Integration & Gentrification

Posted late because I’ve been trying to tone it down.

Courtland Milloy of the Washington Post has an article in today’s paper about the price of races and classes not being truly integrated outside the workplace and schools. In Milloy’s article the price for white living in segregated neighborhoods is paying too much for substandard housing and the price for African Americans is the lack of economic development. In DC whites congregate in areas west of the park and blacks, the rest of the city, with the odd integrated neighborhoods in the middle. My part of Shaw is one of those odd somewhat integrated neighborhoods.

My version of events of why my little corner is integrated causes great concern on my part about my corner’s ability to remain integrated. Gentrification and the crazy housing prices are why I’m concerned. I can’t say that Blacks are being pushed out, as I have written before, people move around a lot on their own and when one set moves out they can get replaced by a different set.
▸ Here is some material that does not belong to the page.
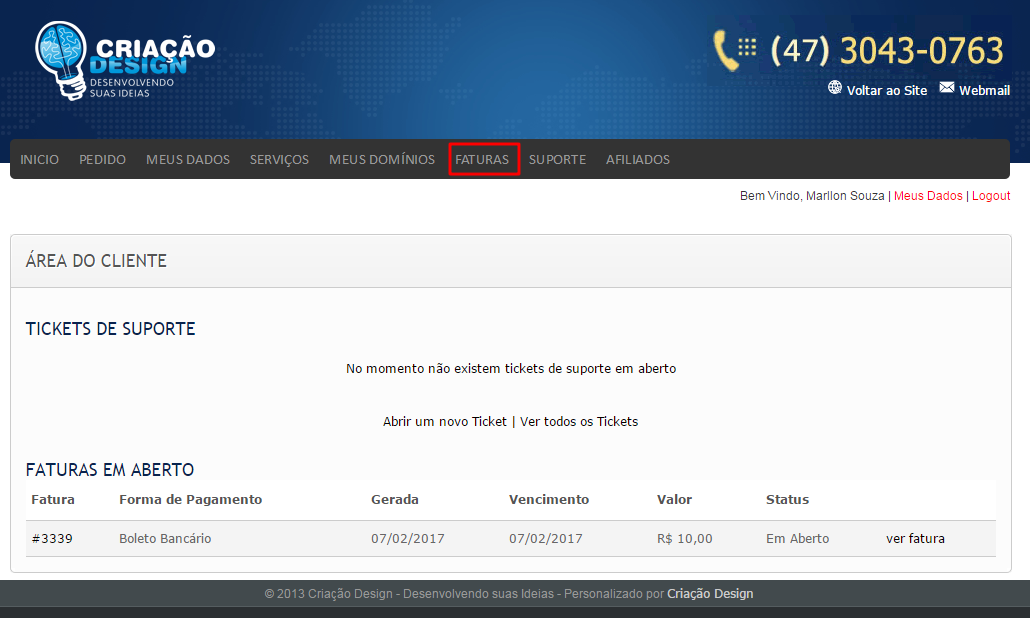Go to the AFILIADOS section
Screen dimensions: 1030x618
[638, 159]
What I will say for Shaw is that you have some people moving out, and new people moving in as the natural ebb and flow of how people live. In addition you have vacant properties and new higher density development coming in, which may increase the numbers of one racial group over another. With higher numbers, when there used to be fewer, if any, it could give the impression that the new group, middle class whites, is pushing out the older poorer and middle class Afro-American residents and changing the complexion of the neighborhood. Whites are not pushing out Black residents, but they may overwhelmingly outnumber the Black residents who weather the gentrification.
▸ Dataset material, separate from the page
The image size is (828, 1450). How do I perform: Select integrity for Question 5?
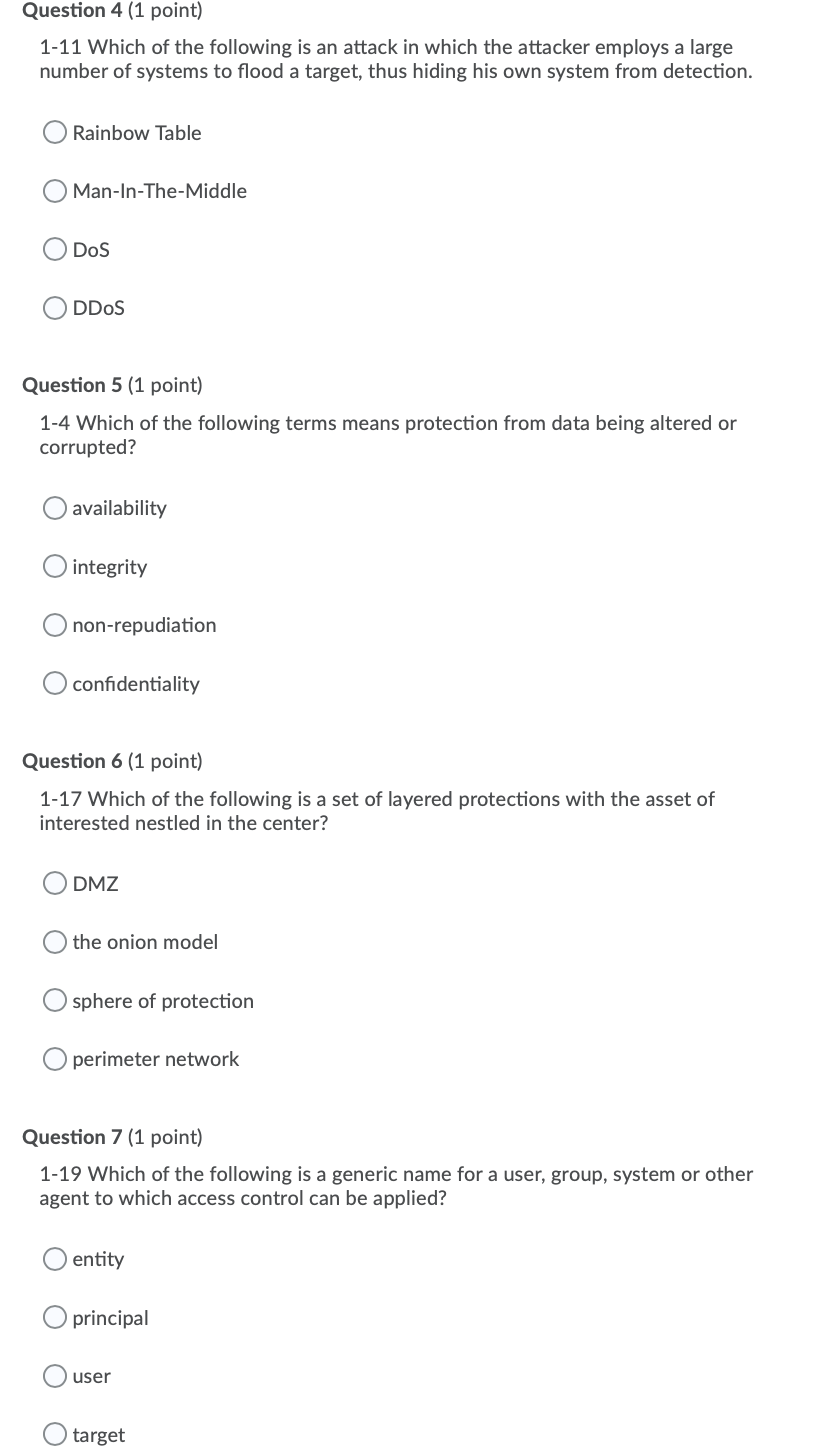pos(55,565)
I see new developments popping up like mushrooms around U Street, down Florida Ave and all around Shaw. My first thought is “ohmygawd traffic is going to be a nightmare.” But as I write this, I realize that those developments will be typically filled with non-Blacks. Typically. For some odd reason middle class Blacks tend to flee to PG County, so part of me doubts they will fill more than 50% of the mid-rise developments. For poor African Americans, these new developments, unless specifically made affordable, not an option.

I’m afraid Shaw will not be an integrated neighborhood in the future, should Black residents continue to move out (besides voting rights and bigger yards what does PG Co, have that we don’t have?). There should be a balance. The different races should be balanced in that we see each other on a daily basis and get to know each other on a human level. Yet enough of ourselves, no matter who we are, to be ourselves in our own homes.